Из дома Аттии я отправился на Целийский холм по темным пустынным улицам Рима. Поднявшийся промозглый ветер трепал полы моего плаща. Под конец пути заморосил дождь, поэтому в съемной квартире Белкина я появился слегка промокший и чуть-чуть продрогший.
Белкин был дома не один. В трущобах Субуры он подцепил молоденькую смазливую кифаристку, которую оставил у себя на ночь. Кифаристку звали Виния. Она была, как и Белкин, изрядно навеселе. Виния шла домой с какого-то пиршества, когда ее встретил Белкин, вот почему к нему домой она пришла вместе со своим музыкальным инструментом.

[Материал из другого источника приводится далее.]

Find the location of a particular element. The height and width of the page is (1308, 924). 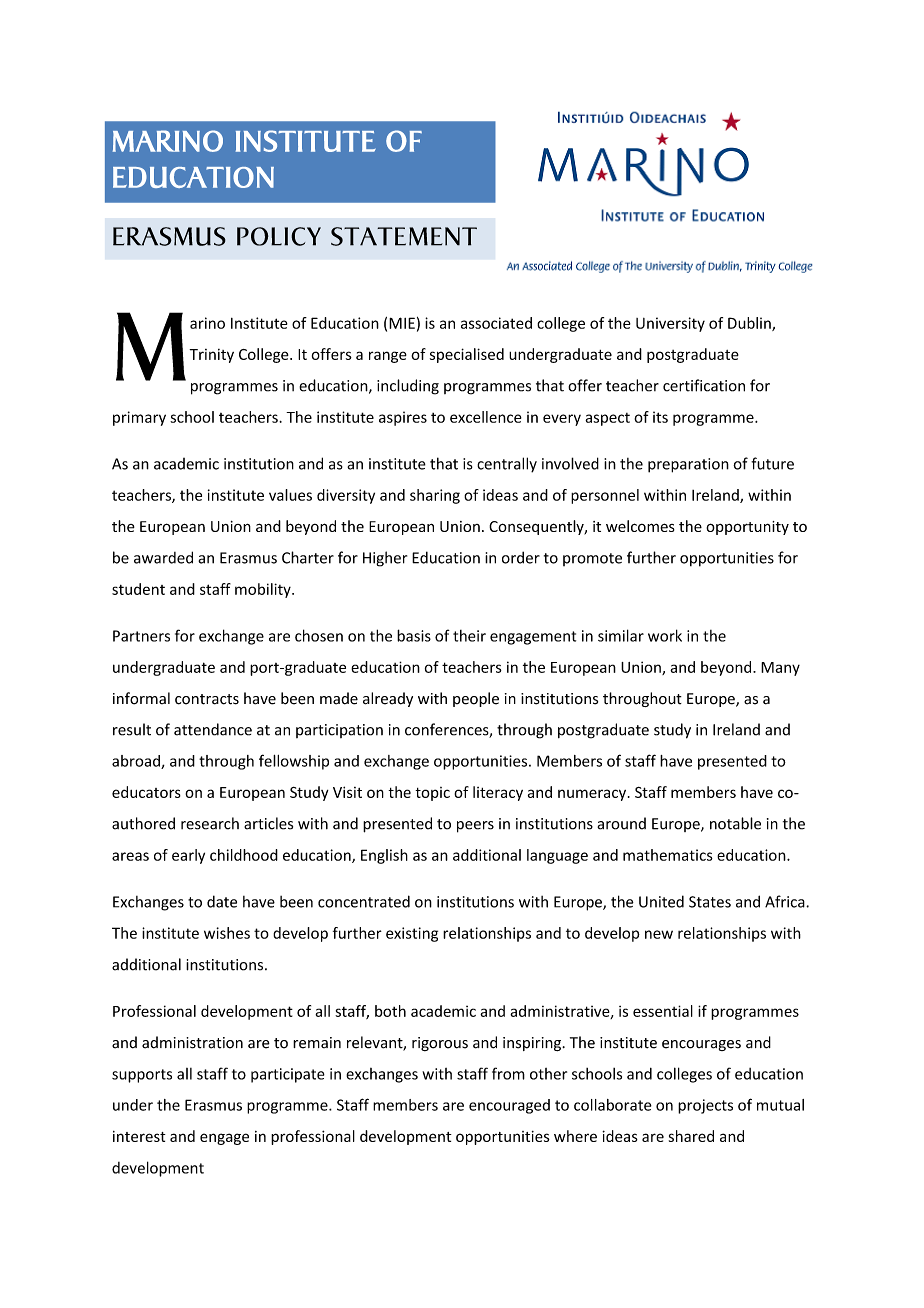

University is located at coordinates (670, 324).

– Андрюха, у меня есть отличное фалернское! – Белкин горделиво указал мне на амфору с вином. – Присоединяйся к нам! Оказывается, сегодня римские плебеи отмечают торжества в честь Тиберина, бога реки Тибра. Мы с тобой тоже вроде как плебеи, значит, нам сегодня можно напиться! – Белкин пьяно рассмеялся.
Поскольку Белкин в разговоре со мной то и дело перескакивал с латыни на русский и наоборот, Виния удивленно хлопала своими темно-синими очами, многое не понимая из нашей речи. А то, что Виния все же поняла, вызвало в ней тревогу и беспокойство. Белкин хандрил по поводу того, что у него дрогнуло сердце и не поднялась рука на мальчишку, смерть которого могла бы стать благом для римлян. Еще Белкин терзался из-за того, что срыв задания здесь, в далеком прошлом, может грозить катастрофой России в далеком будущем.

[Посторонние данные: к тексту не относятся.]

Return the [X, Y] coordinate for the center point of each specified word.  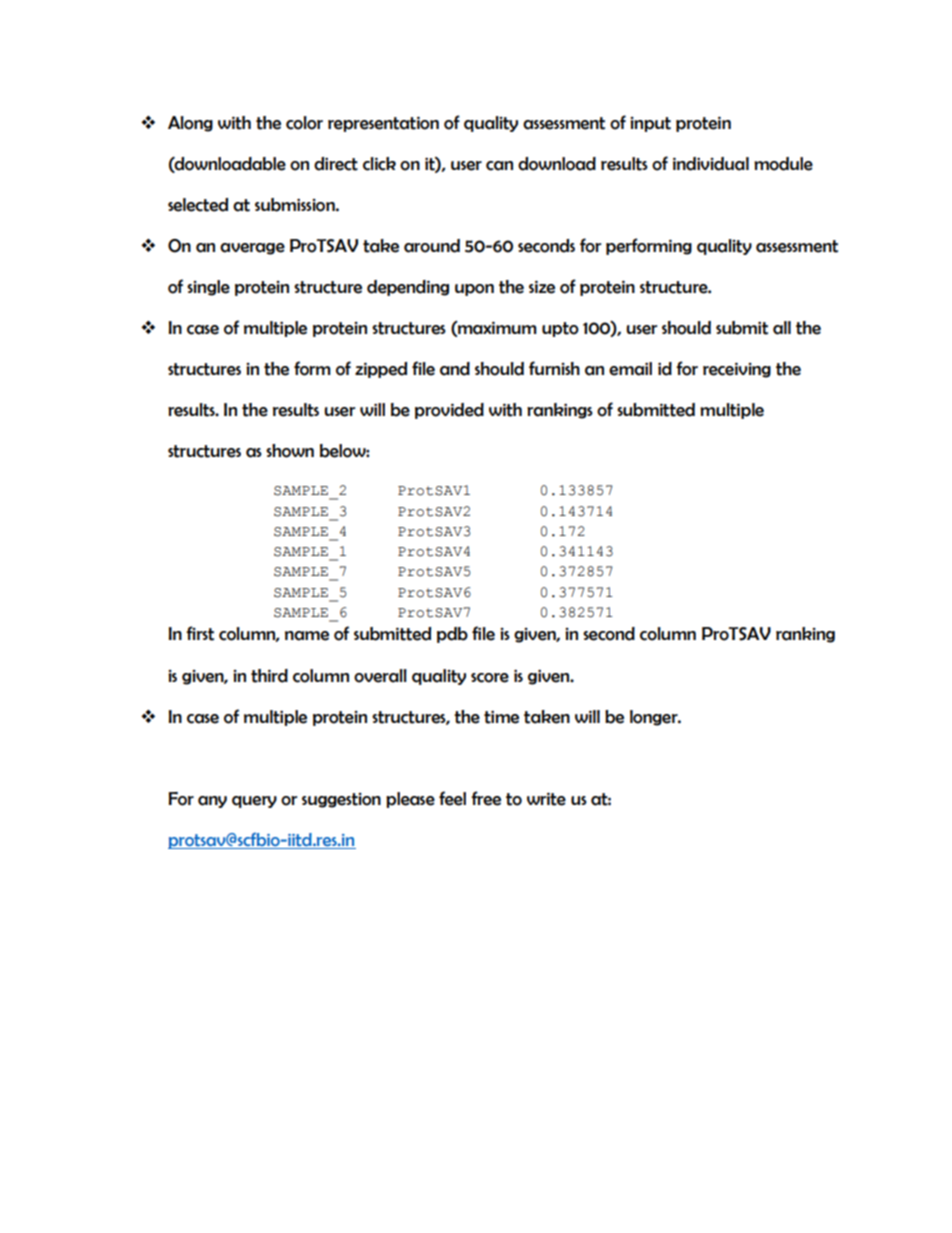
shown [290, 451]
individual [711, 164]
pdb [452, 635]
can [499, 166]
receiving [737, 370]
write [546, 799]
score [490, 678]
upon [474, 290]
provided [449, 411]
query [254, 802]
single [208, 288]
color [304, 123]
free [486, 798]
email [630, 369]
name [307, 636]
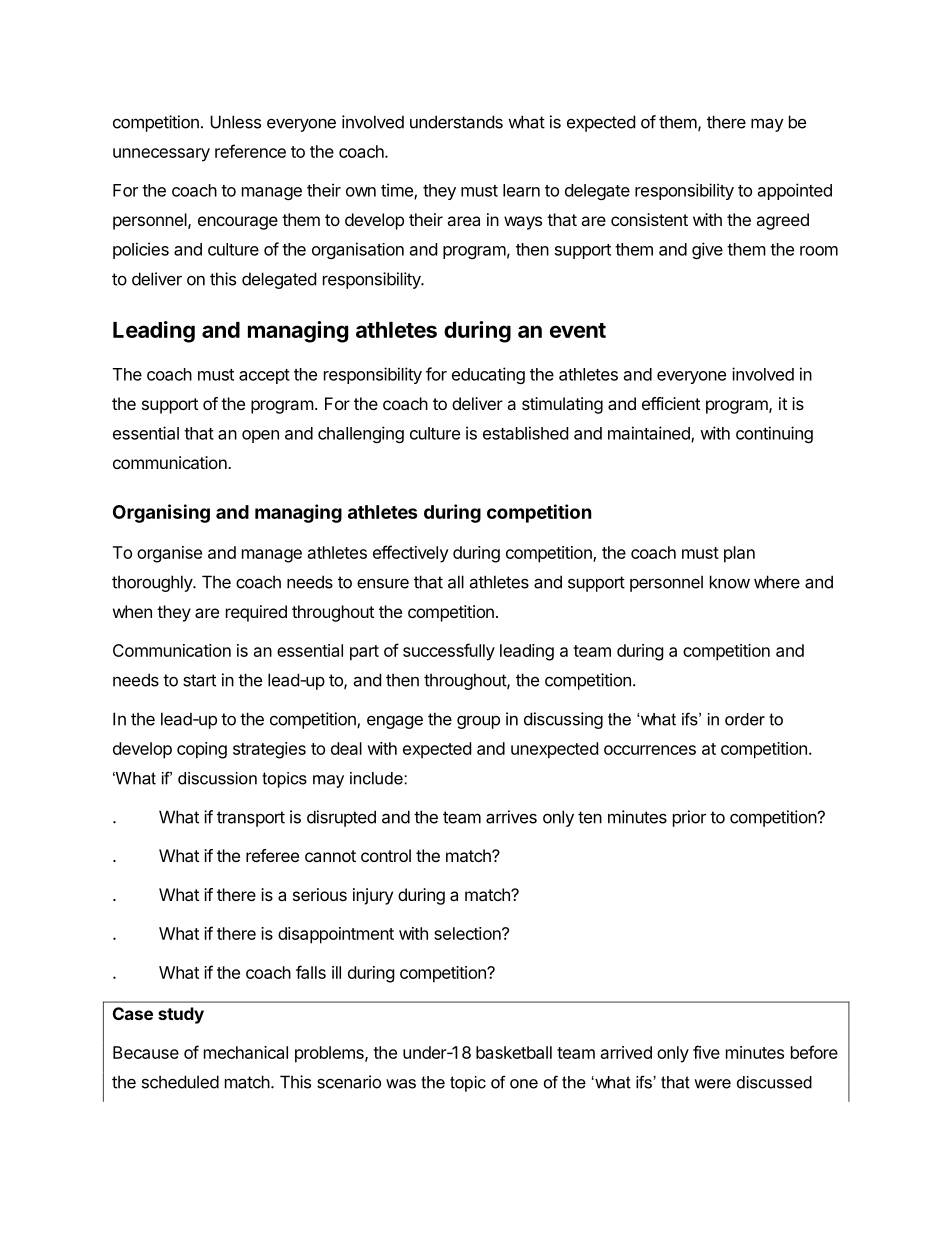 This document has width=952, height=1233. Describe the element at coordinates (795, 191) in the document. I see `appointed` at that location.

– Что такое смерть Октавиана по сравнению с гибелью миллионов россиян! Ничто, полнейший ноль! – размахивал руками Белкин, яростно жестикулируя перед моим носом. – Андрюха, пусть я чмо, но ты-то железный пацан! Ты можешь и должен убить сопляка Октавиана! Завтра же! Пообещай мне это, старик.
– Если сегодня праздник в честь Тиберина, давай не будем говорить о смерти, Макс, – сказал я, усадив Белкина на стул. – О делах потолкуем завтра на трезвую голову. А сегодня будем веселиться! – Я стал наливать в кружки вино.
– Черт возьми, ты прав, брат! – Белкин повернулся к кифаристке, сидящей на широком подоконнике. – Радость моя, спой нам что-нибудь веселенькое.
Так как пьяный Белкин произнес все это по-русски, мне пришлось перевести сказанное им на латынь, чтобы Виния смогла его понять. Согласно кивнув головой в ореоле белокурых пышных кудрей, Виния пересела на скамью, взяла в руки кифару и запела какую-то местную разудалую песенку в честь Бахуса, римского бога виноделия. Виния старательно выводила задорные рулады на оско-сабинском диалекте, аккомпанируя себе на кифаре. При этом Виния поглядывала на меня, видя, что мне нравится ее пение и умение музицировать. Представляя меня, Белкин сказал Винии, что я гладиатор, получивший свободу за доблесть. Простодушной кифаристке, видимо, было особенно приятно благосклонное внимание молодого гладиатора.